Wait, wait, wait. I just read your post again. You want to know how to prove that h[sup]2[/sup]+7h-72=0, equals zero? It says so right there in the equation, that bit with the equals sign.

 

[Xyliss]

Wait, wait, wait. I just read your post again. You want to know how to prove that h[sup]2[/sup]+7h-72=0, equals zero? It says so right there in the equation, that bit with the equals sign.

That ain't a proof if they ask it. It means he needs to show it...without just highlighting the equals sign

 

[Zukhramm]

Would it not be simpler to take the Y in terms of X in the first equation and substitute it into the quadratic equation?

That's essentially what he's doing.

 

[Redingold]

Wait, wait, wait. I just read your post again. You want to know how to prove that h[sup]2[/sup]+7h-72=0, equals zero? It says so right there in the equation, that bit with the equals sign.

That ain't a proof if they ask it. It means he needs to show it...without just highlighting the equals sign

It kind of is a proof. If it says that it equals zero, then it can't not equal zero. I don't see how saying that it equals zero is not proof that it equals zero.

 

[thethingthatlurks]

Normally the directions "show that F(x) equals zero) means that F(x) = 0 for any value of x. I guess there's some language barrier here, because that isn't possible for a quadratic. Just bring all the terms over to one side (as you've done) and solve it using the quadratic equation. And be mindful of the signs.
Cheers and good luck!

 

[Trivun]

You can use the quadratic formula.

I know how to solve it, but would that prove that it equals zero?

It doesn't, you simply input the x-value back into the original equations to prove it. It's known as 'testing the formula'.

As far as squared functions go, you simply square both sides of the first function. So in your example:

y=2x+3
x^2+y^2=2

You take y^2=(2x+3)^2. Then you use that in the second function to get a single quadratic equation in terms of x. Then when you find x using the quadratic formula, or expanding brackets, then you can use that to find the values of y.

Would it not be simpler to take the Y in terms of X in the first equation and substitute it into the quadratic equation?

Ummmmmm, that's exactly what I've done...

 

[Lemon Of Life]

Wait, wait, wait. I just read your post again.
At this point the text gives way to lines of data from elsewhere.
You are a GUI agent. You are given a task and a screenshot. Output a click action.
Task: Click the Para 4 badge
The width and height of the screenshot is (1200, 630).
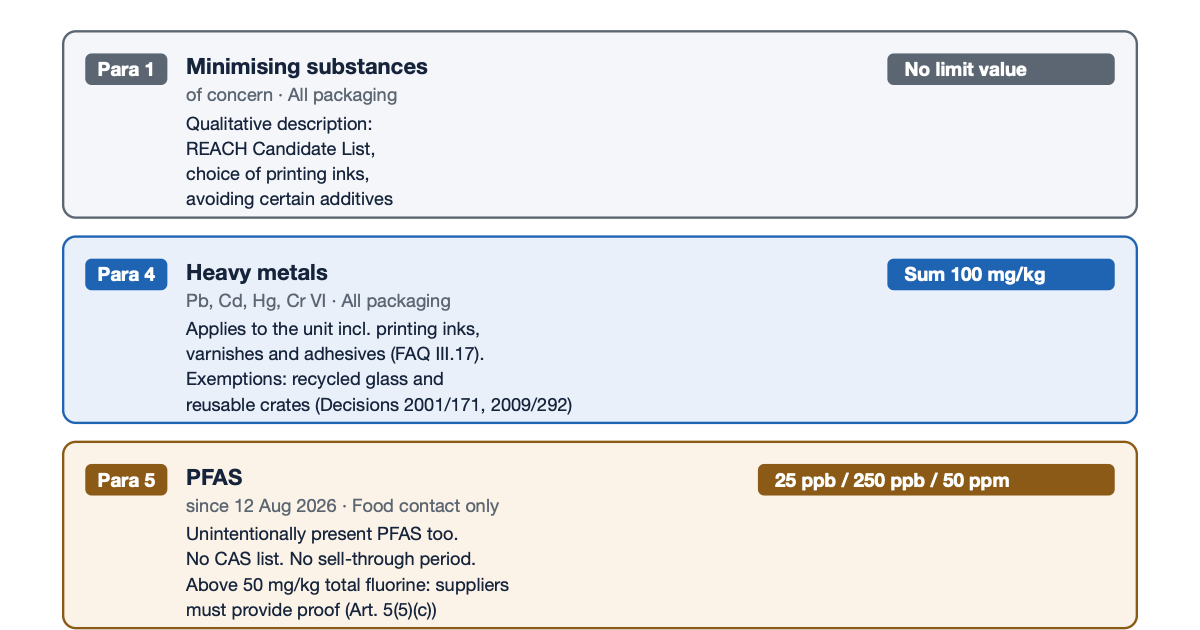[x=126, y=275]
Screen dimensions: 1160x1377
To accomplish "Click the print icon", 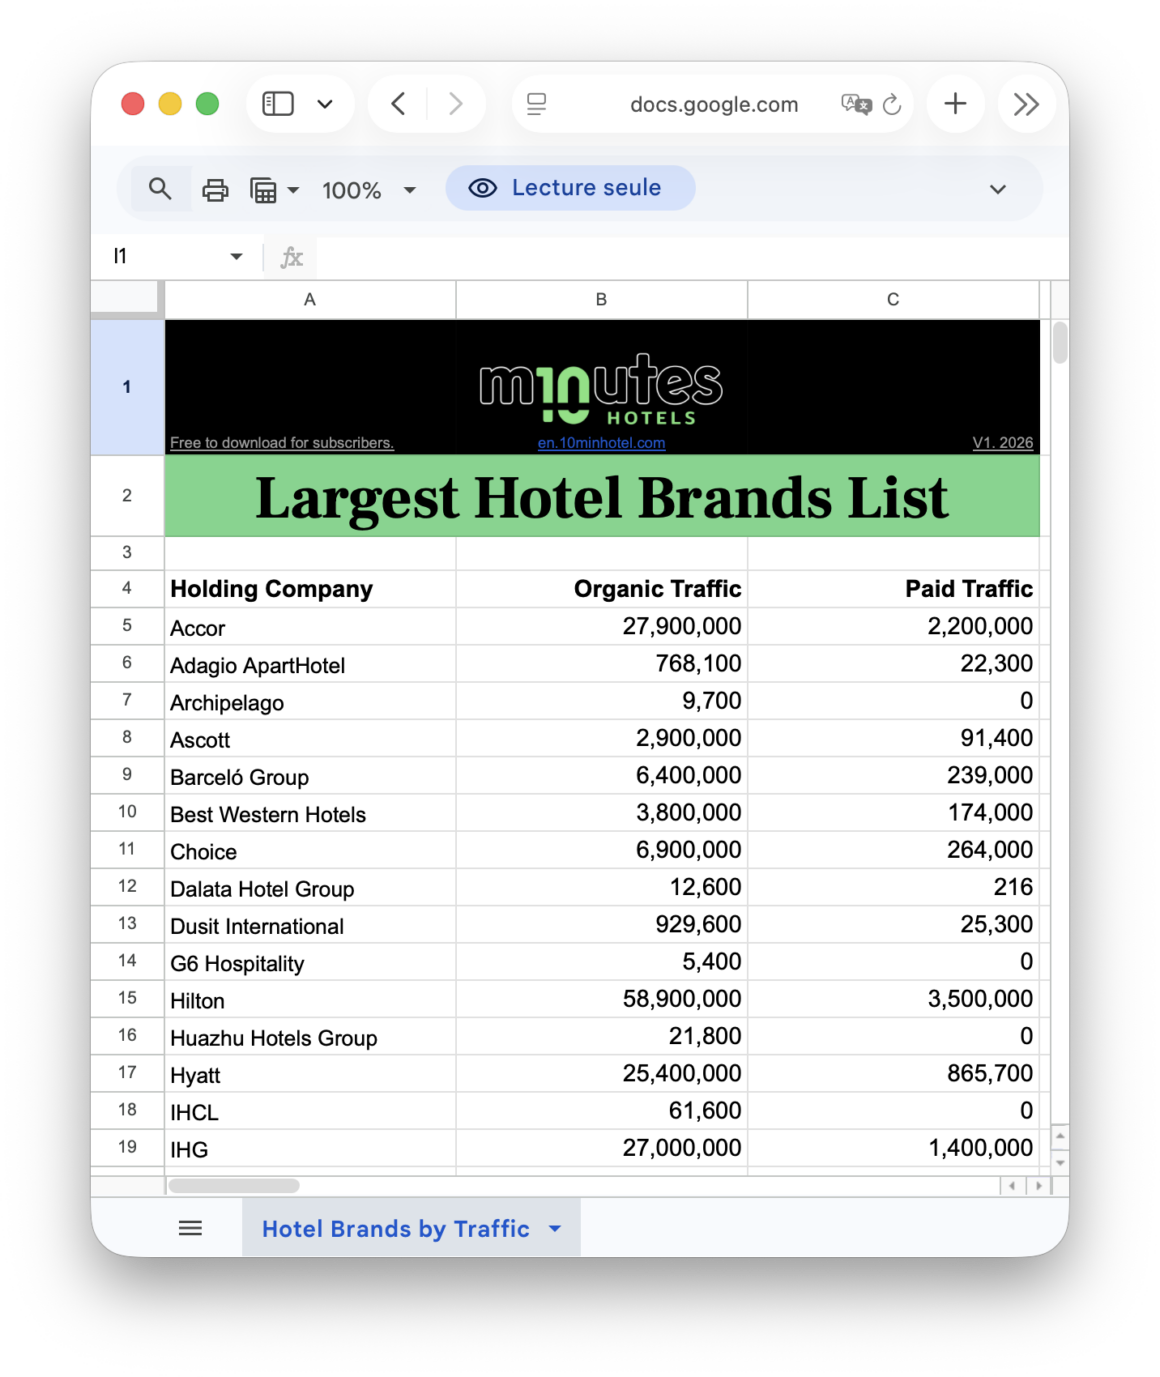I will point(215,190).
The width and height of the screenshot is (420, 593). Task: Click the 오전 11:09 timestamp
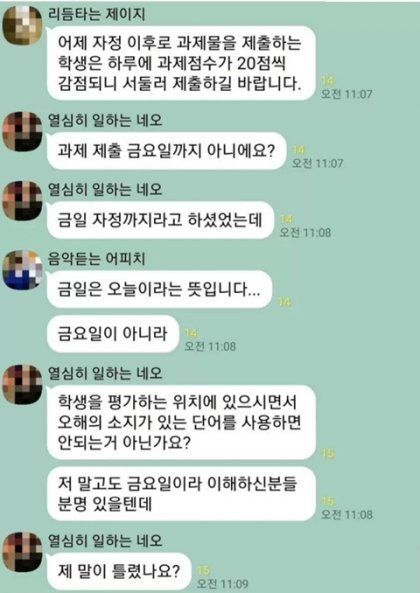223,584

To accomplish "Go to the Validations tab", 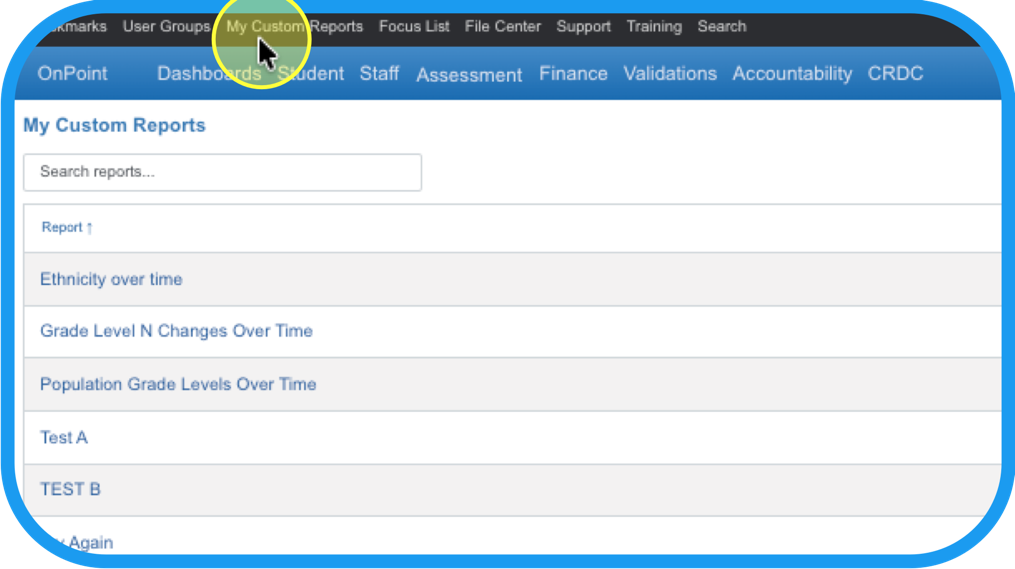I will point(670,74).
You want to know how to prove that h[sup]2[/sup]+7h-72=0, equals zero? It says so right there in the equation, that bit with the equals sign.

That ain't a proof if they ask it. It means he needs to show it...without just highlighting the equals sign

It kind of is a proof. If it says that it equals zero, then it can't not equal zero. I don't see how saying that it equals zero is not proof that it equals zero.

That's all very good and clever, but I've got a question here on a past paper telling me to prove it, and that won't quite cut it.

 

[bhenders13]

for y=2x+3
x^2+y^2=2, the solution set would either be (-7/5, 1/5) or (-1, 1). For h^2+7h-72=0, than h would either equal 5.678779875343 or -12.678779875343. I got h by using the quadratic formula. the reason it is such a huge decimal is because in the calculator, that is what rad 337 is. If you want work i can provide it.

 

[Xyliss]

Wait, wait, wait. I just read your post again. You want to know how to prove that h[sup]2[/sup]+7h-72=0, equals zero? It says so right there in the equation, that bit with the equals sign.

That ain't a proof if they ask it. It means he needs to show it...without just highlighting the equals sign

It kind of is a proof. If it says that it equals zero, then it can't not equal zero. I don't see how saying that it equals zero is not proof that it equals zero.

Not if they're asking you to show it. I could right 1=2 and you could call that a proof, but it isn't you need something to back it up...which is what they're asking (although to be honest what you show them isn't a proof either...it just proves it could work)

 

[Eclectic Dreck]

I don't see what you could do other than solve the problem.

Then you would prove that your two solutions are at 0 and again at zero. y=x^2 is an example of this very thing happening. The quadratic formula also helps identify non-real solutions. In any example of a quadratic equation, if it does not cross a given axes your solution is imaginary.